Economists expect US employers added 80,000 jobs in May, the third straight month of gains after a shaky start to the year.
Economists expect US employers added 80,000 jobs in May, the third straight month of gains after a shaky start to the year.

The US labor market is on track to post its third consecutive month of job growth in May, a sign the hiring slowdown that rattled markets late last year has given way to a stabilizing trend.
"The labor market continues to show sustained momentum going into the summer hiring season," said Nela Richardson, chief economist at ADP.
Economists surveyed by Dow Jones Newswires and the Wall Street Journal forecast nonfarm payrolls rose by 80,000 in May, down from a gain of 115,000 in April. The unemployment rate is expected to hold at 4.3 percent, according to the survey. A separate Reuters poll of economists put the consensus estimate at 85,000. The Bureau of Labor Statistics report is due Friday at 8:30 a.m. New York time.
The data will inform the Federal Reserve's next policy move as officials weigh whether the economy can sustain current interest rates. A stronger-than-expected print could reinforce the case for holding rates steady, while a weaker number would revive bets on rate cuts later this year.
ADP data points to broad-based hiring
Private sector hiring exceeded expectations in May, with payroll processor ADP reporting employers added 122,000 jobs, above the 117,000 consensus estimate. The April figure was revised down to 105,000 from an initially reported 109,000.
Education and health services led with 57,000 new positions, followed by trade, transportation and utilities at 36,000 and professional and business services at 11,000. Leisure and hospitality and construction each added 8,000 jobs. Small businesses with fewer than 50 employees accounted for more than half of the gains, adding 67,000 positions.
"Hiring was more broad-based in May than we've seen in the last few years," Richardson said. ADP's report, developed jointly with the Stanford Digital Economy Lab, has historically been an imperfect predictor of the government's official payrolls data.
A lower bar for stability
One factor complicating the outlook is that the US economy needs fewer new jobs than in the past to keep unemployment from rising. Reduced immigration and the aging workforce have lowered the so-called break-even rate — the monthly payroll gain required to hold the jobless rate steady. Economists at Deutsche Bank, led by Chief Economist Matthew Luzzetti, estimate that threshold at just 20,000 jobs per month.
Although the economy struggled to meet that benchmark late last year, there are signs the trend has turned around, Luzzetti's team wrote in a commentary. "Downside risks are still present from the continuation of the fragile low-hiring, low-firing equilibrium," they said. "But upside risks have also emerged, as payroll gains have picked up against a backdrop of constrained labor supply."

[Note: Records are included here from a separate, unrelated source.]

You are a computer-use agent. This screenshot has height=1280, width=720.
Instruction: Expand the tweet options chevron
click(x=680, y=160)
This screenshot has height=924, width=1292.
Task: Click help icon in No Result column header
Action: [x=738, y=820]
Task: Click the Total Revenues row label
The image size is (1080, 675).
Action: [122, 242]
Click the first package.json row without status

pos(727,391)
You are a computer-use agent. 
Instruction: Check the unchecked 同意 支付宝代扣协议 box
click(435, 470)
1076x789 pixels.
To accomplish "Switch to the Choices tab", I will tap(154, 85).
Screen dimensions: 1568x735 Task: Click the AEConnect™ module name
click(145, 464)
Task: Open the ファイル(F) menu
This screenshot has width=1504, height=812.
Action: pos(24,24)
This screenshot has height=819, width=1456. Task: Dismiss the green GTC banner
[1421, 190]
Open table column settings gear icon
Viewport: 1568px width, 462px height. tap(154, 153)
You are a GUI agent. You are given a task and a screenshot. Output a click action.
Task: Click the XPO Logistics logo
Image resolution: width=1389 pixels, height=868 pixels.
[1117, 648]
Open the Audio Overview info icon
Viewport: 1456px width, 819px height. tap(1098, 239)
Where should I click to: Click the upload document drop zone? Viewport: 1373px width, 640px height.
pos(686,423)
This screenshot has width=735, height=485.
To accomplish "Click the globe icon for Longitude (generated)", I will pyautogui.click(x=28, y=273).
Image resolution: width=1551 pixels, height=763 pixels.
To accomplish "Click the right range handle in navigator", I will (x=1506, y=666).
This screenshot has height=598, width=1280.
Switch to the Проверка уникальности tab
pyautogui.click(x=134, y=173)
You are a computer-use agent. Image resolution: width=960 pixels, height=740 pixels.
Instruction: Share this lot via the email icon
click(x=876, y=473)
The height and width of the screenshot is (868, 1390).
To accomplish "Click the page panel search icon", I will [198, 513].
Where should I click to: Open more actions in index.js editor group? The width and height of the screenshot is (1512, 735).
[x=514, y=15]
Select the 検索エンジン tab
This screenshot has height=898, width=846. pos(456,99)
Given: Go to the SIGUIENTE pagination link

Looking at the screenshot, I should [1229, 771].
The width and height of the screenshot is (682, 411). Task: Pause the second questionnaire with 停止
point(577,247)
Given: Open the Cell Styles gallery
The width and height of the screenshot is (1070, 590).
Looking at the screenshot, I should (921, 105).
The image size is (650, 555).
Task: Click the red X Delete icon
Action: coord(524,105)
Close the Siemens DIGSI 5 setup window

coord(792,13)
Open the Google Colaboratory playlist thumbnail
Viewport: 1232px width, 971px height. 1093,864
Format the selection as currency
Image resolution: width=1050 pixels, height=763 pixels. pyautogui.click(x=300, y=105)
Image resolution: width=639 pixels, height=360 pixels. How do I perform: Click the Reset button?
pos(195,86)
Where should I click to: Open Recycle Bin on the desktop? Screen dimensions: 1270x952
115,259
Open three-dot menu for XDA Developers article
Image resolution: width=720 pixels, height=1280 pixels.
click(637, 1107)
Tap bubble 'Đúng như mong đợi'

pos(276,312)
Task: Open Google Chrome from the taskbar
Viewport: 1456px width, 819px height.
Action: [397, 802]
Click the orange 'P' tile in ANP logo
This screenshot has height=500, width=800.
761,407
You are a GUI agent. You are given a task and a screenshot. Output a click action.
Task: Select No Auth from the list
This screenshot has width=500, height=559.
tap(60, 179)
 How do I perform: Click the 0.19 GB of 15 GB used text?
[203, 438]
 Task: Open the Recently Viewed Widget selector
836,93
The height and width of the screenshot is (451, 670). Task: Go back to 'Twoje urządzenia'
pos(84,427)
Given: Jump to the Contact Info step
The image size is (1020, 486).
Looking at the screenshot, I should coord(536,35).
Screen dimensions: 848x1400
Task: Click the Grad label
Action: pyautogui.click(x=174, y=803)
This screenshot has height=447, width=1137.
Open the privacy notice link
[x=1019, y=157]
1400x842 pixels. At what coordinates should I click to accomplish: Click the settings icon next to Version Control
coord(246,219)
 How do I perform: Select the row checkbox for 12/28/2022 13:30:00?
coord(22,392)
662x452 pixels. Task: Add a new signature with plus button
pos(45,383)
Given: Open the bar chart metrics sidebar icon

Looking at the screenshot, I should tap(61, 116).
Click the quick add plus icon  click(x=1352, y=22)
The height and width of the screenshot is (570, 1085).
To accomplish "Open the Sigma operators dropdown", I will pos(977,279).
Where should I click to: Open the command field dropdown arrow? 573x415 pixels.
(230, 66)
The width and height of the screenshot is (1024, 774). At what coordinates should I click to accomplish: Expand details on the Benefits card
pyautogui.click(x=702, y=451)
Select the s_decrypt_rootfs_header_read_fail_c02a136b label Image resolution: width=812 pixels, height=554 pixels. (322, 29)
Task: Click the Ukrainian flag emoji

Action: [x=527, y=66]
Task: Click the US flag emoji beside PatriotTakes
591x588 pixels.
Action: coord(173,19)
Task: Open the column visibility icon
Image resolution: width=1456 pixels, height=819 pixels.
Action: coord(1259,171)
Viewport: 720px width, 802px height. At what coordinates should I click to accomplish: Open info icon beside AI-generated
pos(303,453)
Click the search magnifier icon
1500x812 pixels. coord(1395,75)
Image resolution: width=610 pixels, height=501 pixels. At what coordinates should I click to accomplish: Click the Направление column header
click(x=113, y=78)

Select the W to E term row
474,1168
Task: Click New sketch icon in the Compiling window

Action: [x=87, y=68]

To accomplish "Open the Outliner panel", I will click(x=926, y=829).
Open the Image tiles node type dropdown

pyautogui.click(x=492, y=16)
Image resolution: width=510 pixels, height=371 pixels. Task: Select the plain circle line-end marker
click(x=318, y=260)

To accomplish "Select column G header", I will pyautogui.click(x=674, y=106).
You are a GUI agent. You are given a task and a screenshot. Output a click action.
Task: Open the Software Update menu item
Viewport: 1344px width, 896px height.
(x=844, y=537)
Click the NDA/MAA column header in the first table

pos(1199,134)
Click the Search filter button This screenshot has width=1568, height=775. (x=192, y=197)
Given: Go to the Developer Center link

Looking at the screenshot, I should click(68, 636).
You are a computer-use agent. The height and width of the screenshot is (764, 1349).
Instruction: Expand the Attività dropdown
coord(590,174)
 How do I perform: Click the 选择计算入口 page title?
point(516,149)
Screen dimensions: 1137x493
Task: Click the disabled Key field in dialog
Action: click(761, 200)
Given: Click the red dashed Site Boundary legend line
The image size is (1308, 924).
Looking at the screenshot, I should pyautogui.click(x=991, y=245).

The three-month stretch of gains would be the first such run since early 2025, following a period when the economy lost jobs in multiple months as tariff-related uncertainty discouraged hiring. Bloomberg Economics chief US economist Anna Wong said the hot March and April reports reflected underlying momentum rather than just a rebound from earlier weakness, suggesting the recovery has staying power.
This article is for informational purposes only and does not constitute investment advice.